Ukraine claims that Russia plans to fake a major nuclear accident at the Zaporizhzhia power plant and force a ceasefire

Zaporizhzhia nuclear power plant on May 1, 2022.
Zaporizhzhia nuclear power plant on May 1, 2022.ANDREY BORODULIN/AFP via Getty Images
  • Ukraine claims Russia is planning to stage an accident at the Zaporizhzhia nuclear power plant.

  • They said an accident would require a ceasefire, allowing Russia to prepare for Ukraine's counteroffensive.

  • The department provided no evidence for the claims.

Ukraine's defense ministry has warned that Russia is planning to simulate a major accident at the Zaporizhzhia nuclear power plant (ZNPP) in order to thwart Ukraine's imminently expected counteroffensive.

The plant in southern Ukraine is Europe's largest and has been under Russian control since last year.

"Russians are preparing massive provocation and imitation of the accident at the Zaporizhzhia nuclear plant in the nearest hours," the Ukrainian defense ministry's intelligence directorate said on social media on Friday.

"They are planning to attack the territory of the ZNPP. After that, they will announce the leakage of the radioactive substances," it said.

The department claimed that Russia hopes to trigger an international investigation which would require a ceasefire, allowing Russia to use the break in fighting to better prepare for Ukraine's counteroffensive.
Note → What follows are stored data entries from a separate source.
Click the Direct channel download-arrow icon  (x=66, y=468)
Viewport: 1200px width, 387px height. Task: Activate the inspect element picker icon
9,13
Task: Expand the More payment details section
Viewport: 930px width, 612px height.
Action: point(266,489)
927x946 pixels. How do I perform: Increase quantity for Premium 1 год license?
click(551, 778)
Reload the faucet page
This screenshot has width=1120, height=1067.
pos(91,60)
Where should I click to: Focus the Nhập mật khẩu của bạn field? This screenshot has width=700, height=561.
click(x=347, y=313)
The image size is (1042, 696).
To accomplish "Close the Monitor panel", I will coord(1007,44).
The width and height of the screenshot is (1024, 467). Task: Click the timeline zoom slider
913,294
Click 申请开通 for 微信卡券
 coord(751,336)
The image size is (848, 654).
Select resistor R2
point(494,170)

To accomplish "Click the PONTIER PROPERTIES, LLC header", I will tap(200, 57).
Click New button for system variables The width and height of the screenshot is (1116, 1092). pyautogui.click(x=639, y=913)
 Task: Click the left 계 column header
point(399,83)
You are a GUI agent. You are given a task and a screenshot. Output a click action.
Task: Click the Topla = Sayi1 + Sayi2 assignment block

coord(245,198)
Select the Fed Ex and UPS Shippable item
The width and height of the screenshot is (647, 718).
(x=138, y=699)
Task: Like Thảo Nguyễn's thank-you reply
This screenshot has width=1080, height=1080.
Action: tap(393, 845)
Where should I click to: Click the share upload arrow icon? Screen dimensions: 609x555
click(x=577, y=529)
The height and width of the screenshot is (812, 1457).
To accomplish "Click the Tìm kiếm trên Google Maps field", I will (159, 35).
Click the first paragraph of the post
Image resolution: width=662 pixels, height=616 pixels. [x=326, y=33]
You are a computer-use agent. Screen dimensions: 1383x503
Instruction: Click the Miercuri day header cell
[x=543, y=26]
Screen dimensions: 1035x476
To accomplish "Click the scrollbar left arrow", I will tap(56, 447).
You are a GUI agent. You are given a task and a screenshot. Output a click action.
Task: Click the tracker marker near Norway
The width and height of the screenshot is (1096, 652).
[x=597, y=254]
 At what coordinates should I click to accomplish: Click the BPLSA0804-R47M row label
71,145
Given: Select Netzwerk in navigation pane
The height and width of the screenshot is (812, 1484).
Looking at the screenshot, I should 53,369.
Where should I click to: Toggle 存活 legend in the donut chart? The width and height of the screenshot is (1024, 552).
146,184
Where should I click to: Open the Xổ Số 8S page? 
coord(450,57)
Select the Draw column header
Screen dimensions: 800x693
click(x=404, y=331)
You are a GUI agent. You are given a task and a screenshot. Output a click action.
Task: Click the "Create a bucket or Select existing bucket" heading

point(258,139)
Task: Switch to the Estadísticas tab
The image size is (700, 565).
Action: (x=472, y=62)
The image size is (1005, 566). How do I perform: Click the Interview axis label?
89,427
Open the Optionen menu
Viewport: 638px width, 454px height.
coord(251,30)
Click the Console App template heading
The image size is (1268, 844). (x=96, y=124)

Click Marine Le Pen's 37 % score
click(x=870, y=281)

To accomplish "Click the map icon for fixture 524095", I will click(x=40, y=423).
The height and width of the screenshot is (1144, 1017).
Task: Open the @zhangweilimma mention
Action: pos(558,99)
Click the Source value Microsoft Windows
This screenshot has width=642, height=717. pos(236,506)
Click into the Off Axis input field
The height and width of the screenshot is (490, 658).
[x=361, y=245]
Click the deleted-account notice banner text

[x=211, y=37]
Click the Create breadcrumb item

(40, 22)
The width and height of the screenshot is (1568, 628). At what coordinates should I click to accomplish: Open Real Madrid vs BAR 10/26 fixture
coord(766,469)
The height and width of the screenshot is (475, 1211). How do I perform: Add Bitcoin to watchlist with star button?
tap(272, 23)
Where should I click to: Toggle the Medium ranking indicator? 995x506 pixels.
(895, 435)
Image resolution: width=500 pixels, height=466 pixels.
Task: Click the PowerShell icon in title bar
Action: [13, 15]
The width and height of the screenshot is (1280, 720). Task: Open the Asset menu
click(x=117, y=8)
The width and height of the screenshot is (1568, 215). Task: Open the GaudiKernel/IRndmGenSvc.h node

It did not provide any evidence for its claims.

"They obviously will blame Ukraine," the Ukrainian department said.

Ukraine is expected to soon start its long-anticipated counteroffensive to retake territory occupied by Russia, including in the Zaporizhzhia region.

Fighting has continually raged around the power plant, and both Russia and Ukraine have blamed each other for dangerous incidents of shelling hitting the site.

The UN International Atomic Energy Agency has previously warned about the risks of "a severe nuclear accident" at the plant due to ongoing fighting.

An evacuation of nearly 2,000 people from towns in the area was conducted earlier this month, with reports of roads severely congested as people fled in busloads.

A radiation leak at the plant would require further evacuations, which would be complex in a war zone, experts say, according to Al Jazeera.

It was reported last week that Russian military forces had been enhancing defensive positions around the power plant ahead of the expected counteroffensive.

One of Ukraine's most senior security officials, Oleksiy Danilov, told the BBC on Saturday that Ukraine was ready to begin the counteroffensive and that it could begin "tomorrow, the day after tomorrow or in a week."